Selama puluhan tahun, orang mengenal Bengkulu sebagai Bumi Rafflesia. Karena itu, wajar apabila perubahan tagline menjadi Bumi Merah Putih menuai pro dan kontra. Justru kontroversi seputar wacana mengubah tagline tersebut positif bagi dialektika di tengah-tengah masyarakat Bengkulu. Sebab, tidak ada sesuatu yang abadi dan bersifat mutlak.

Jika dilihat dari faktor sosiologis-historis, julukan Bumi Rafflesia masih ada keterkaitan dengan nama penjajah. Suka atau tidak suka, begitulah faktanya. Memang, tidak mudah untuk melepaskan diri dari julukan yang sudah terucap puluhan tahun. Tapi mengubahnya bukan sesuatu yang mustahil.

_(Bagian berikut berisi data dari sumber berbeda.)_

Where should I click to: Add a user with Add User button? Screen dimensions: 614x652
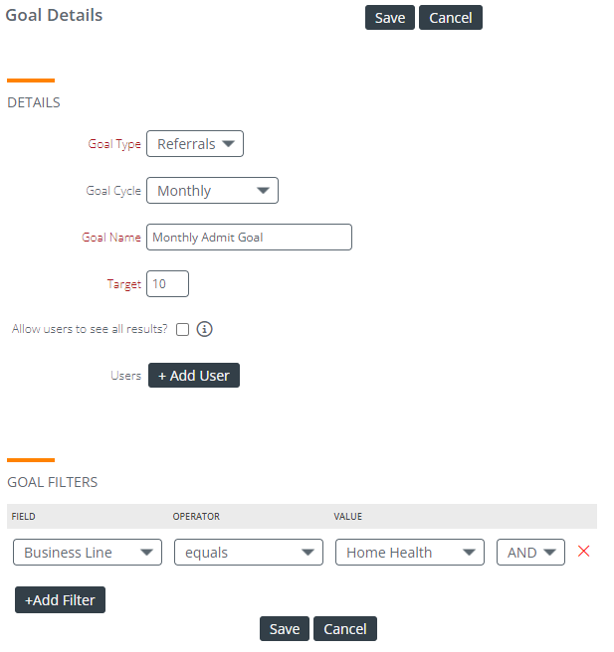click(194, 375)
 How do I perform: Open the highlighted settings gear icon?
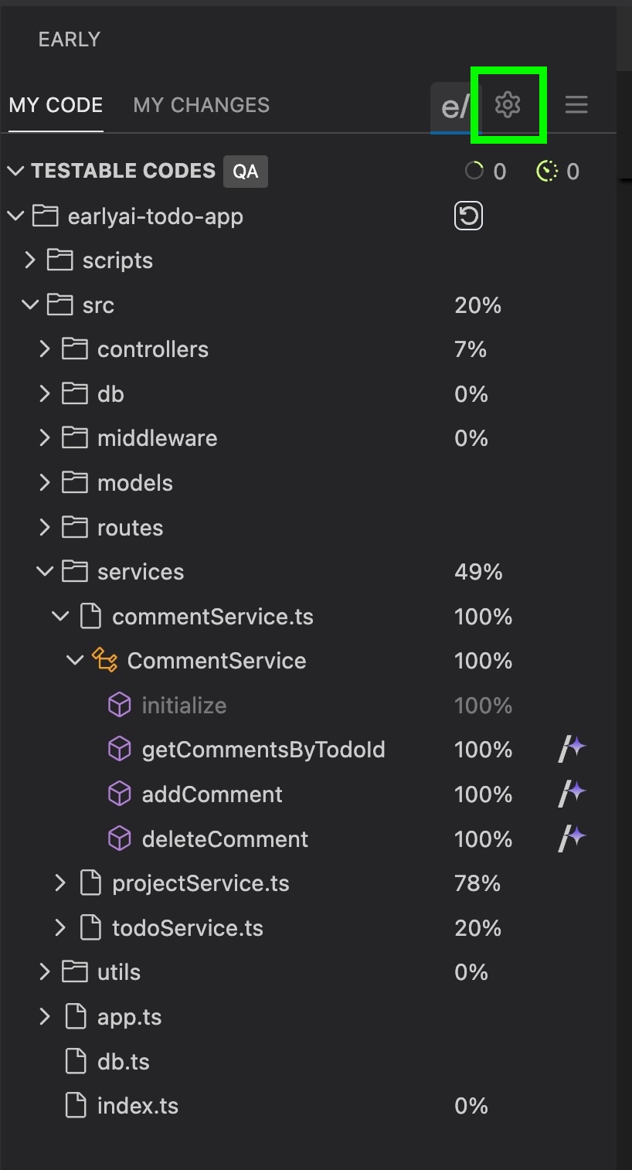click(508, 105)
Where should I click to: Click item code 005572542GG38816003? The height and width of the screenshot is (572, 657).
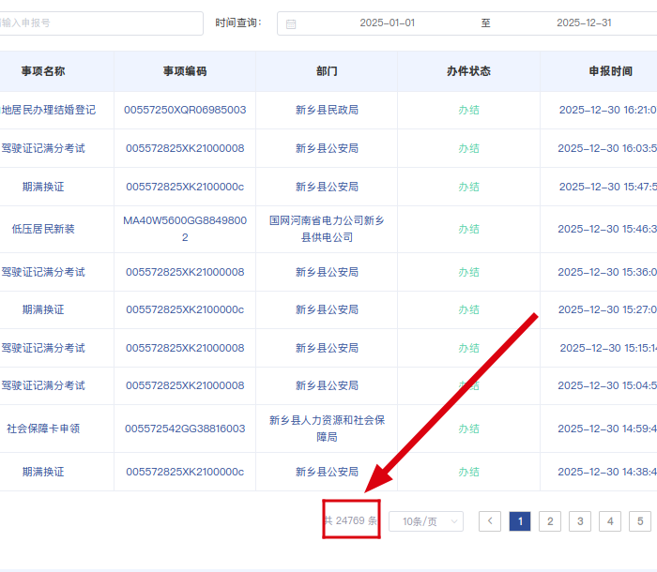(x=185, y=429)
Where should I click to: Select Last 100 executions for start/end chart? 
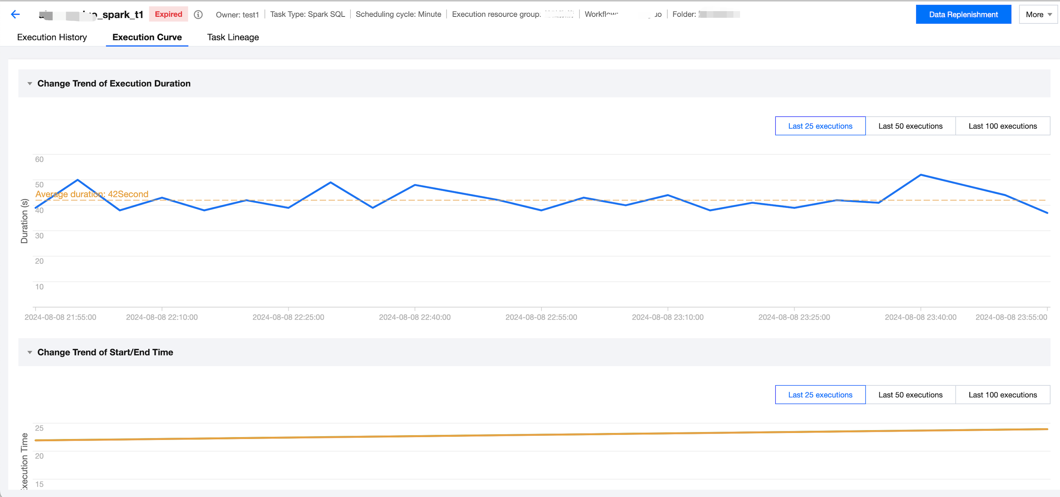tap(1002, 395)
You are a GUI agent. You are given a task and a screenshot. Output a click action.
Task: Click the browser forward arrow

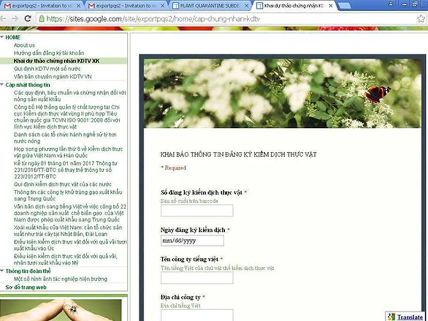[16, 18]
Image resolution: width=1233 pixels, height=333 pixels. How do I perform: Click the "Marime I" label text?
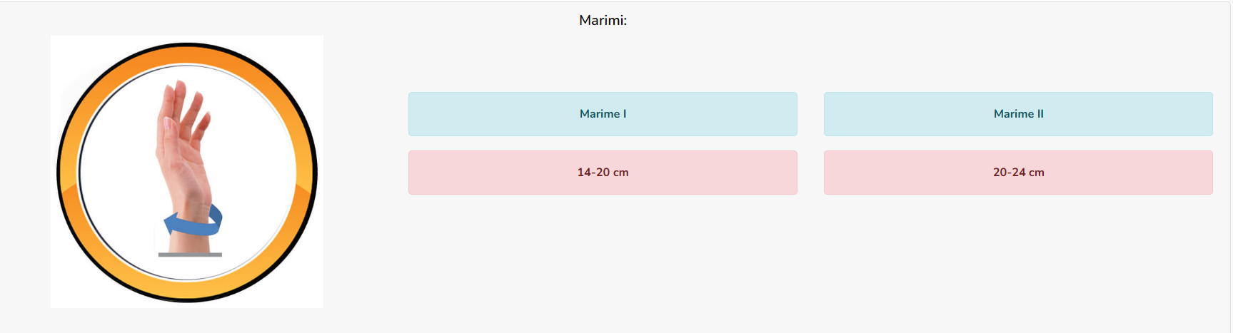pyautogui.click(x=603, y=114)
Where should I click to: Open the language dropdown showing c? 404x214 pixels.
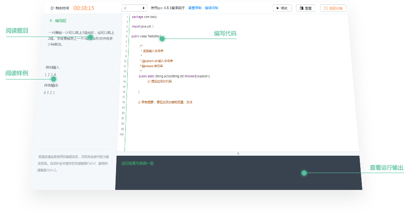[x=135, y=8]
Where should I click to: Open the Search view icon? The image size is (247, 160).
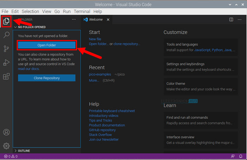coord(6,35)
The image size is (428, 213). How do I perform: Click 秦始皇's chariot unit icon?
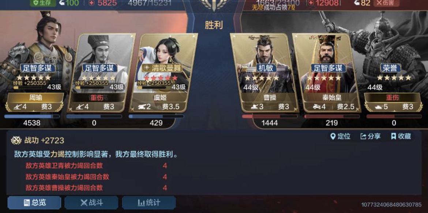click(316, 107)
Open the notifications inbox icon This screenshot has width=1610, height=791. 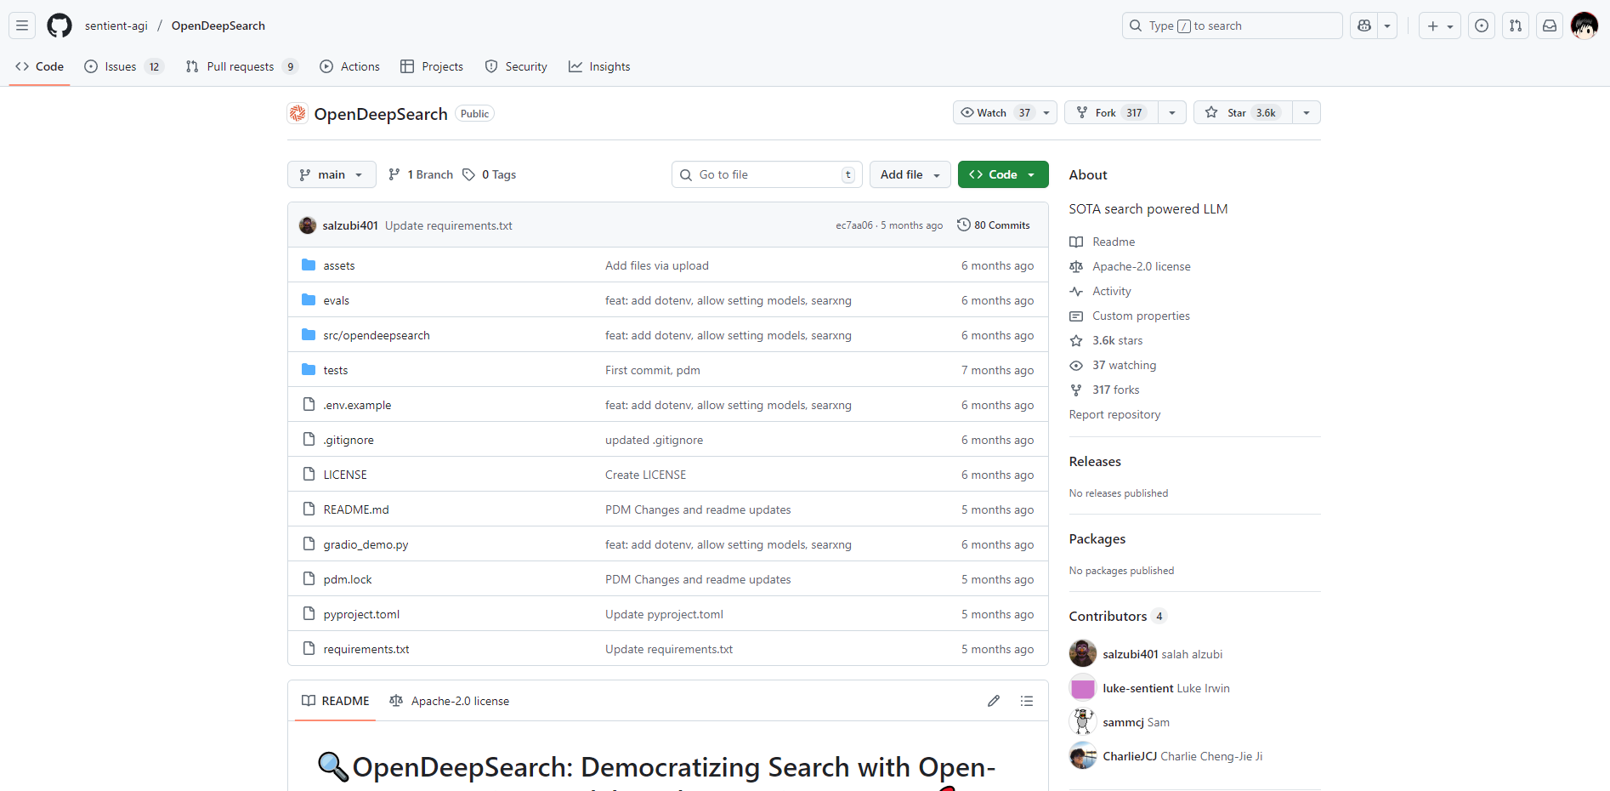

Tagline atau apapun sebutan dan julukan pada dasarnya tidak bersifat mutlak. Semua punya latarbelakang dan alasan sosiologis maupun politis. Dulu kita tidak pernah terpikirkan nama Bandar Udara bisa berganti nama. Tapi naiknya putri Bengkulu Megawati Soekarnoputri menjadi Wakil Presiden dan Wakil Presiden menjadi momentum politik. Sehingga jadilah Bandara Bengkulu bernama seperti yang kita kenal sekarang yakni Bandara Fatmawati Sukarno. Dulu,Bandara itu bernama Bandara Padang Kemiling yang merujuk nama tempat landasan pacu Bandara itu berada.

Kembali ke soal tagline Bumi Merah Putih. Menurut hemat saya, ini ide yang menarik. Ada beberapa alasan yang mendukung gagasan ini. Pertama, kata-kata “Merah Putih” identik dengan bendera Negara Republik Indonesia. Sejarah mencatat, bendera Merah Putih yang pertama kali dikibarkan ketika proklamasi Kemerdekaan 17 Agustus 1945 di Jl. Pegangsaan Timur Jakarta, dijahit oleh putri asli Bengkulu Fatmawati Sukarno. Dengan kata lain, dari sisi historis sebutan “Bumi Merah Putih” mengandung makna sejarah bagi Bengkulu.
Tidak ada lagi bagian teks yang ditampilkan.